The balancing act McCain must walk nationally is firming up his conservative base while reaching out to independents. Scheffler warned the equation is different in Iowa and throughout the Midwest.
"To succeed in Iowa, it's because you have a big turnout of self-identified evangelicals," said Scheffler. "I don't see that scenario changing."
Randy Feenstra, another Plymouth County activist, doesn't see these voters turning to Democrat Barack Obama, but he worries that they "just won't vote."
Top Republicans acknowledge the problem and vow to ease concerns. On a recent visit to Iowa, Republican National Chairman Mike Duncan delivered a pep talk about McCain. "For a public figure, he's a very private man," Duncan said, but he promised the campaign would offer a clearer view of McCain as a person "as we move through this fall."

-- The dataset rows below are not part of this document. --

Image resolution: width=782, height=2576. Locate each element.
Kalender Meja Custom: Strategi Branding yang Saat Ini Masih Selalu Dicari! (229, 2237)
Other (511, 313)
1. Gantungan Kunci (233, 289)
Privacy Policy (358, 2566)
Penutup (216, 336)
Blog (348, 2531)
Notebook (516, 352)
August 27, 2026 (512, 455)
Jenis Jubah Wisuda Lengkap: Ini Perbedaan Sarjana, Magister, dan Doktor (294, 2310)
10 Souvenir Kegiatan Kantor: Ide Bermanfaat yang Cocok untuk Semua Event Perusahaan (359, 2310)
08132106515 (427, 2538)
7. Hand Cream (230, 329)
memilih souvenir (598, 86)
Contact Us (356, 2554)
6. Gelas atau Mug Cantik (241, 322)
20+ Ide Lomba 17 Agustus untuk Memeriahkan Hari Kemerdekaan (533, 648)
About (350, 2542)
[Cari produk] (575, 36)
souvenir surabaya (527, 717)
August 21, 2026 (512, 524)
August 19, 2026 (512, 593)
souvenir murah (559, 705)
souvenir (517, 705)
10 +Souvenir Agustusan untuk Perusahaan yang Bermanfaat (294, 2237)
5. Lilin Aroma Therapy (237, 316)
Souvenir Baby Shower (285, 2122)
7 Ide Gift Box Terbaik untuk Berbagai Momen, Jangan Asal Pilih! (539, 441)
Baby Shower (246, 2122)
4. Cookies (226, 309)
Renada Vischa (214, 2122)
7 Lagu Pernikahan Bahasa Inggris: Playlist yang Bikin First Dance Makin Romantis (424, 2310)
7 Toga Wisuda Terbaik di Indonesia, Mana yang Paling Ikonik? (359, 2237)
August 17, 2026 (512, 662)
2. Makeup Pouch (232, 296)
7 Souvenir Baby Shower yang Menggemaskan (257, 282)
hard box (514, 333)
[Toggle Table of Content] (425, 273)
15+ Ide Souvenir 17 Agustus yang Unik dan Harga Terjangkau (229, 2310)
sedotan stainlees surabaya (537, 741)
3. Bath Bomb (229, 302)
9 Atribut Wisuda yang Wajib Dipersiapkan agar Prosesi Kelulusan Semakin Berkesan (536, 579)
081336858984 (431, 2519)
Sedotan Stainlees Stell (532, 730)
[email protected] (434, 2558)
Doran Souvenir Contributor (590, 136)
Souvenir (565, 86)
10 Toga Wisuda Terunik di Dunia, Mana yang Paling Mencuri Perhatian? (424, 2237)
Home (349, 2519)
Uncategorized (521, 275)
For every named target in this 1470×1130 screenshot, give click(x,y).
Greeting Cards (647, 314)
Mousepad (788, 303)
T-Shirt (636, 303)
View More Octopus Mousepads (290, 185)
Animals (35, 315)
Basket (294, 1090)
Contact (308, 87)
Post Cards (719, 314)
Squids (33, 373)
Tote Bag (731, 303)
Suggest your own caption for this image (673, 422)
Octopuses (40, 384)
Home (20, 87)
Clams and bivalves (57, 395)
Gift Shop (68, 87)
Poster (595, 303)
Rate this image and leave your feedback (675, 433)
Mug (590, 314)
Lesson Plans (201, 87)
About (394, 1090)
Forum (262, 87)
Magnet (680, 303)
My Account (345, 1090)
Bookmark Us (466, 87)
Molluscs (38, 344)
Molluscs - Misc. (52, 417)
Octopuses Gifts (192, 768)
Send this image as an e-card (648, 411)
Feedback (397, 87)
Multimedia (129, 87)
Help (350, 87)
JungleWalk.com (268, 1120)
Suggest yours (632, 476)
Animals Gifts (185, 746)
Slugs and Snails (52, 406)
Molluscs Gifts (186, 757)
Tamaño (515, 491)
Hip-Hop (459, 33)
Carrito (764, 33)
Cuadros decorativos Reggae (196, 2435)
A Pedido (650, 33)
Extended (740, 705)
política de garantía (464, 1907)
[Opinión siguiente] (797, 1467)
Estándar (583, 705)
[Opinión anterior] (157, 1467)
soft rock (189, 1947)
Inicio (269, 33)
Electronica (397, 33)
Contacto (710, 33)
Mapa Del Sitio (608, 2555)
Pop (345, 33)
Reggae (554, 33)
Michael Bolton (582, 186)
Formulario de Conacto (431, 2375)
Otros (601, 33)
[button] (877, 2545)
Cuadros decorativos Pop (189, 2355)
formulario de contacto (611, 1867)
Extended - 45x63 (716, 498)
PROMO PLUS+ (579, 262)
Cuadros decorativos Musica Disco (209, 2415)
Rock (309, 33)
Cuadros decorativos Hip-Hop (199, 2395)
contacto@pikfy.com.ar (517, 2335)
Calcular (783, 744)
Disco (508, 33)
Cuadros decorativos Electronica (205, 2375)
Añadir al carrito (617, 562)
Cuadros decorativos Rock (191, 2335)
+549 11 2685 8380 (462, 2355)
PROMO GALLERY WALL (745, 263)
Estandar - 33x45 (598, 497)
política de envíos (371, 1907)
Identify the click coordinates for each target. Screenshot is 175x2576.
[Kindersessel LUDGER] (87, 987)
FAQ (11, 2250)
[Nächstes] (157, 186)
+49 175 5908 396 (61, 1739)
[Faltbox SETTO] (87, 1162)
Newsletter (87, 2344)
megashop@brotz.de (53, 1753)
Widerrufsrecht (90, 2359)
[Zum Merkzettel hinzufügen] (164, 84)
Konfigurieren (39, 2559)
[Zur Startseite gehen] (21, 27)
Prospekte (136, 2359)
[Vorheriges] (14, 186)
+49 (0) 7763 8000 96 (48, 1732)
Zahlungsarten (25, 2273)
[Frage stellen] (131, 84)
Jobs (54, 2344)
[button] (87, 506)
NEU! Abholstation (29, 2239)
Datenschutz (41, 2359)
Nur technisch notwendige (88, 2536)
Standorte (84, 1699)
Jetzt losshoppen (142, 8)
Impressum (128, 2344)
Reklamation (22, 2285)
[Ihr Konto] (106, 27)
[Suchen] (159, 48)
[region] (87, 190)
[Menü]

But some religious conservatives wonder if McCain even has the potential to stir their passion. "Some said he was the safe alternative," Zylstra, the college president and talk show host, said. "He just doesn't ignite the fire."
Sharing regular morning coffee here with Droog and Rens, Jake Kieft, who backed Bush with enthusiasm, shrugged his shoulders over the campaign.
"I'm hanging on the fence, I really am," Kieft said.